To get an idea of the stress that will be put on the health care system by our greying population we can look to the diseases that absorb the majority of physician time and predict how the aging of the population will affect their burden on the health care system. The top five overall disease categories with respect to physician time are mental health diseases (primarily depression), diseases of the circulatory system, diseases of the musculoskeletal system, neoplasms (primarily cancer), and diseases of the respiratory system. Together, these five categories of disease account for 54 per cent of family physician time and 57 per cent of all specialist time and four out of the five categories, with the exception of mental health, are heavily linked to aging.

For example, let’s take ischaemic heart disease a subcategory of circulatory disease and one of the largest diseases with respect to physician time. According to the Conference Board’s new model of physician demand, 21.6 per cent of males in Ontario over the age of 65 reported having this condition. This compares to just 7.1 per cent of males 45-64. Consequently, even if the prevalence of risk factors for this disease remained relatively constant, the aging of the population will drive up the overall prevalence for this disease. Not only that, can we really expect the prevalence of these risk factors to remain the same? Obesity is one of the main risk factors for this disease and over the last several years it has continued to rise. Among men the obesity rate rose to 18.3 per cent in 2008, up from 16.0 per cent in 2003, and obesity among woman rose to 16.2 per cent, up from 14.5 per cent just 5 years ago.

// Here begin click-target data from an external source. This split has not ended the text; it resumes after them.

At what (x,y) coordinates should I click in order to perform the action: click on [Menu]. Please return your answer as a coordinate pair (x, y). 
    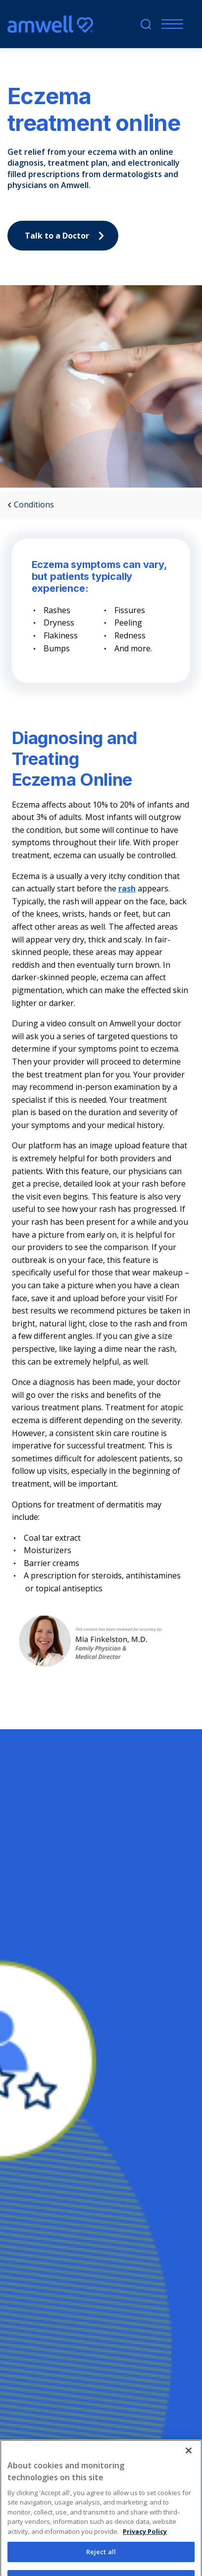
    Looking at the image, I should click on (170, 24).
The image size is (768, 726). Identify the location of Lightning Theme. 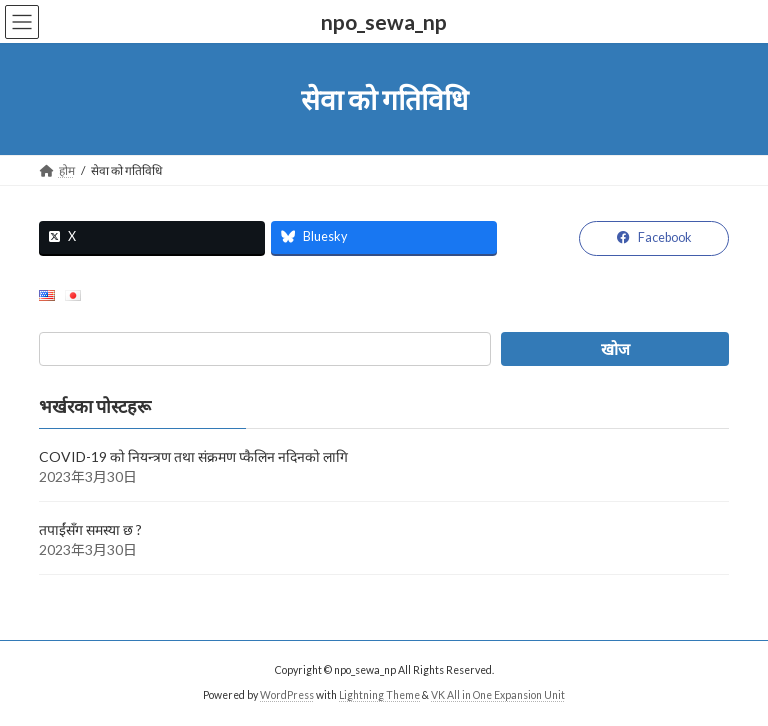
(379, 695).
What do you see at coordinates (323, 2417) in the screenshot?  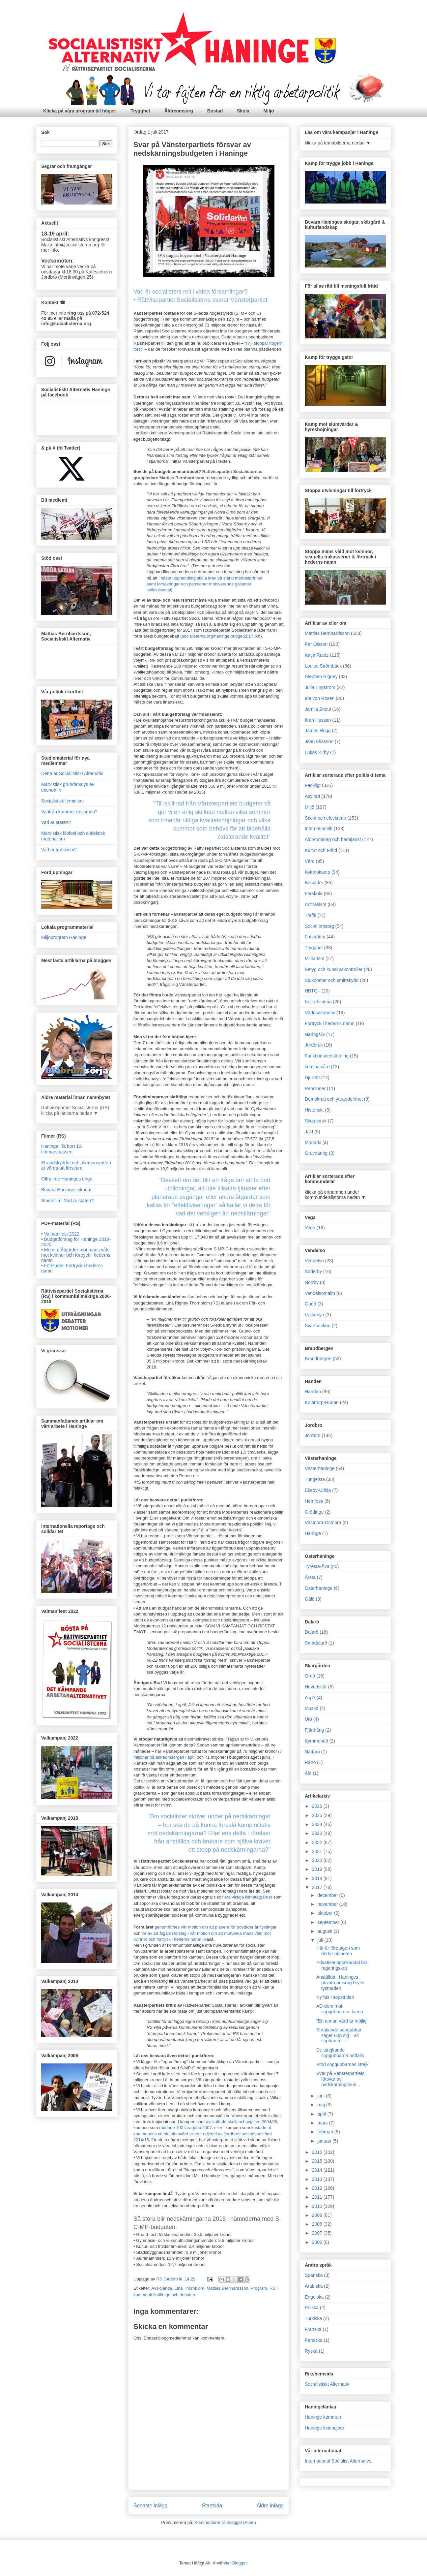 I see `Haninge kommun` at bounding box center [323, 2417].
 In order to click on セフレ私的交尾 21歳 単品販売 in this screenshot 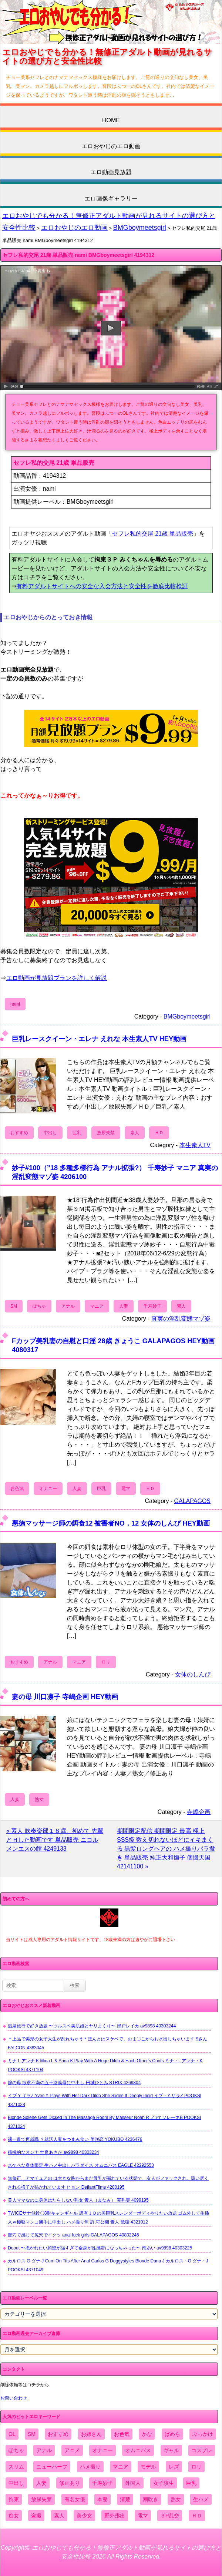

Nevertheless, if we make the optimistic assumption that risk factor rates are held flat, the aging of the population would still substantially drive up the overall prevalence rate of this disease. For Ontario, where population aging is not as drastic as in many other provinces, the overall prevalence of ischaemic heart disease would still increase to 7 per cent of the male population up from 5.4 per cent in 2005—A 30 per cent increase. This large increase in the prevalence rate means that the overall number of patients with ischaemic heart disease will rise by almost 80 per cent by 2030 placing a huge burden on the public health care system—a pattern shared by many other diseases heavily linked to aging.

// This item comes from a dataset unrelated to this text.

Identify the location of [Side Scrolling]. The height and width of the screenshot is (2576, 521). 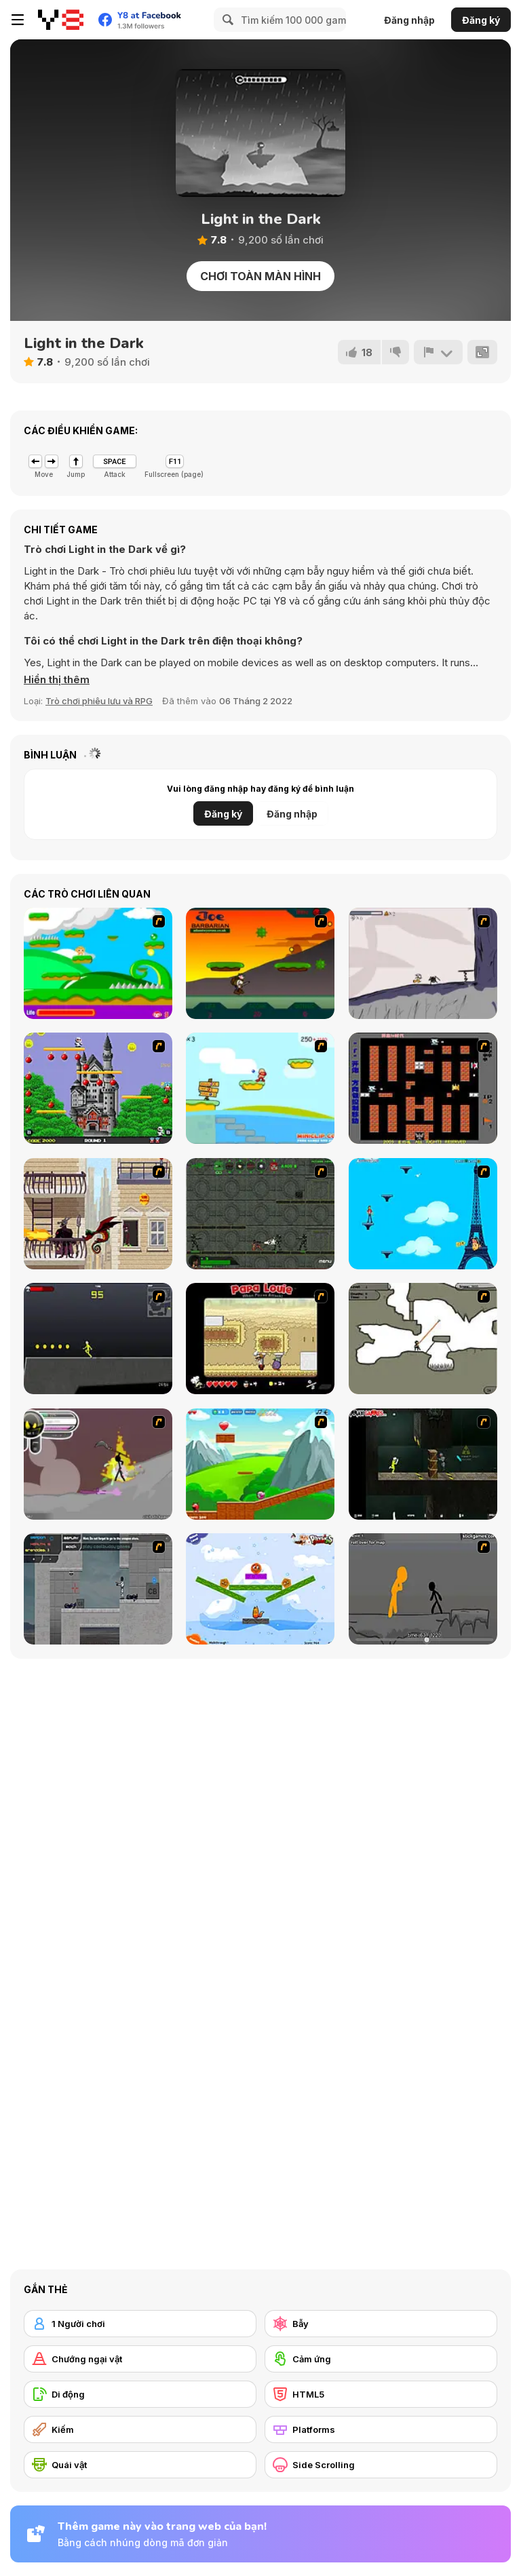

At the same time, as the overall prevalence rate for many diseases are rising, provincial revenue growth will be contracting as aging baby boomers leave the workplace. With slowing labour force growth, average GDP growth is expected to fall by more than one-third making it tough on provincial revenue collectors. Health care spending growth has averaged an unsustainable 7.1 per cent annually over the last five years and 7.5 per cent over the five years before that. Yet, despite the rapid spending growth, wait times and access to care continue to be a problem. So what is the likelihood that provinces are able to balance their books, and continue to improve health care? The only solution is if provinces finally manage to improve productivity in the health care system. Otherwise, provincial government will be balancing on a high wire—juggling the undesirable options of higher taxes, increased wait times or rationing of care.